Beneficial effects of gaseous hydrogen sulfide in hepatic ischemia/reperfusion injury

Abstract

Hydrogen sulfide (H2S) can induce a reversible hypometabolic state, which could protect against hypoxia. In this study we investigated whether H2S could protect livers from ischemia/reperfusion injury (IRI). Male C57BL/6 mice were subjected to partial hepatic IRI for 60 min. Animals received 0 (IRI) or 100 ppm H2S (IRI + H2S) from 30 min prior to ischemia until 5 min before reperfusion. Core body temperature was maintained at 37 °C. Animals were sacrificed after 1, 6 or 24 h.

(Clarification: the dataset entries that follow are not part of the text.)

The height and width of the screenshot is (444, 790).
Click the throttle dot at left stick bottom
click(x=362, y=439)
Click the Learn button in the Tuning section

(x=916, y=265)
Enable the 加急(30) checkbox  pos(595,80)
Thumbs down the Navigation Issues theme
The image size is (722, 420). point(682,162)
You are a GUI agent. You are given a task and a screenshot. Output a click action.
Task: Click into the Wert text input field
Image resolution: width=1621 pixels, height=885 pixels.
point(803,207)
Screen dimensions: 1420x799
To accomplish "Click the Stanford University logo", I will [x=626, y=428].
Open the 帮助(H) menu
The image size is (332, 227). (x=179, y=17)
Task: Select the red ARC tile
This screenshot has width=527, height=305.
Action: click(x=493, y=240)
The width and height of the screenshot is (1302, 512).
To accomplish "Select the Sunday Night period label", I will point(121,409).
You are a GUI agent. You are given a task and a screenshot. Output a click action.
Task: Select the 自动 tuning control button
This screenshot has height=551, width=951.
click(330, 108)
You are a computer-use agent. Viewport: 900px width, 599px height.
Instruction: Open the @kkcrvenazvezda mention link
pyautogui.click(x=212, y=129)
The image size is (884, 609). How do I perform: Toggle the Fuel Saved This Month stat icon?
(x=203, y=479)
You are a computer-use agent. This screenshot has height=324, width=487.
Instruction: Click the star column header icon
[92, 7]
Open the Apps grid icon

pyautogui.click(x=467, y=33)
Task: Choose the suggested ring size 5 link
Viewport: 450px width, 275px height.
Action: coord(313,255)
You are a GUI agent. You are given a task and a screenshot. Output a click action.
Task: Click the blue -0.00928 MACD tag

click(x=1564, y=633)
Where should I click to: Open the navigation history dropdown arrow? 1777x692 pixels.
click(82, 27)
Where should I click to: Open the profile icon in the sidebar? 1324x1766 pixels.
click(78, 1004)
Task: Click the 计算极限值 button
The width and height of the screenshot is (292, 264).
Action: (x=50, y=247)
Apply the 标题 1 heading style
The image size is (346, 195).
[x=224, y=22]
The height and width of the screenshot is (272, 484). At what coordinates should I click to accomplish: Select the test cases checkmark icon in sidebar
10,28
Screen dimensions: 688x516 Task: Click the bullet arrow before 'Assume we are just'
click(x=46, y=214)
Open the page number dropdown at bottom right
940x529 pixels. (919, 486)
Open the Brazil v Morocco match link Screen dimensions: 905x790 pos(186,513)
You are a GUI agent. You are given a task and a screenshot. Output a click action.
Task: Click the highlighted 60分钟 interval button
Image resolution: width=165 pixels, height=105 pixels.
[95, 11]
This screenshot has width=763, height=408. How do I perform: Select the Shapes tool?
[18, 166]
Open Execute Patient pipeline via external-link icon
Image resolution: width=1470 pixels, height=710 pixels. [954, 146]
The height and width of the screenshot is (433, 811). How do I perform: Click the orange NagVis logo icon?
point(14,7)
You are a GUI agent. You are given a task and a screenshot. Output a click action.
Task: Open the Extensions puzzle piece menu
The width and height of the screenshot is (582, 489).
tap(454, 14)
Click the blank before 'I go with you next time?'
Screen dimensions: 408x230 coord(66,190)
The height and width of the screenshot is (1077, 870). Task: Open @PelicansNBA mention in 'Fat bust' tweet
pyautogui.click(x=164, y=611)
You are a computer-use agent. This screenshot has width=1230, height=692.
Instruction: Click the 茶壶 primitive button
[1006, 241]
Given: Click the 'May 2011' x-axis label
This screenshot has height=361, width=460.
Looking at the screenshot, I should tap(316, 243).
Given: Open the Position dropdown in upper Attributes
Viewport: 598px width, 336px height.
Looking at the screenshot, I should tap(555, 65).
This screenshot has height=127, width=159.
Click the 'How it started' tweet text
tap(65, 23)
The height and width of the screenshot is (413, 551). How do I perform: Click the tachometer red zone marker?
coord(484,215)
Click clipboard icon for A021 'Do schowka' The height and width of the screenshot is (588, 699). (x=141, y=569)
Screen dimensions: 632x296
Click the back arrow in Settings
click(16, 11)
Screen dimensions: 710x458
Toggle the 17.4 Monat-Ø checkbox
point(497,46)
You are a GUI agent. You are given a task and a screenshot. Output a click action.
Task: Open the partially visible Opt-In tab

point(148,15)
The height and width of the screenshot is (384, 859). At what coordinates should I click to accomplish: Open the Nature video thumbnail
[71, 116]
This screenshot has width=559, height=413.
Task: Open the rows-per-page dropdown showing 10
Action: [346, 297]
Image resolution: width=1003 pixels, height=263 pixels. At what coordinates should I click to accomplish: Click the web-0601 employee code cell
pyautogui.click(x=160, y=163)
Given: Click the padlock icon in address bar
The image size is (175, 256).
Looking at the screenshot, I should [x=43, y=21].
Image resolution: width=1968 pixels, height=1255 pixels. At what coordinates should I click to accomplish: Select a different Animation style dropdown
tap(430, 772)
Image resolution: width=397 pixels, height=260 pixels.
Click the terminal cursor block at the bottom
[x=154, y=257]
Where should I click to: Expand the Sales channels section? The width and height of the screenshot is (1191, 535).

Hepatic ischemia caused extensive hepatic necrosis in the IRI animals which coincided with an increase in ALT and AST serum levels. Animals treated with H 2S showed attenuated serum ALT and AST levels and reduced necrotic lesions after 24 h. IRI animals had increased Bcl-2 mRNA expression and increased active Caspase 3 protein, which were both significantly lower in H2S treated animals. Increased TNFα and IL-6 mRNA in the IRI livers was significantly attenuated by H2S treatment, as was hepatic influx of Ly-6G positive granulocytes. Hepatic superoxide production after ischemia was attenuated by H2S treatment. In hepatic ischemia/reperfusion injury, gaseous H2S treatment is highly protective, substantially reducing necrosis, apoptosis and inflammation. Gaseous H2S is therefore a very promising treatment for reducing IRI during hepatic transplantation. © 2012 European Society for Organ Transplantation.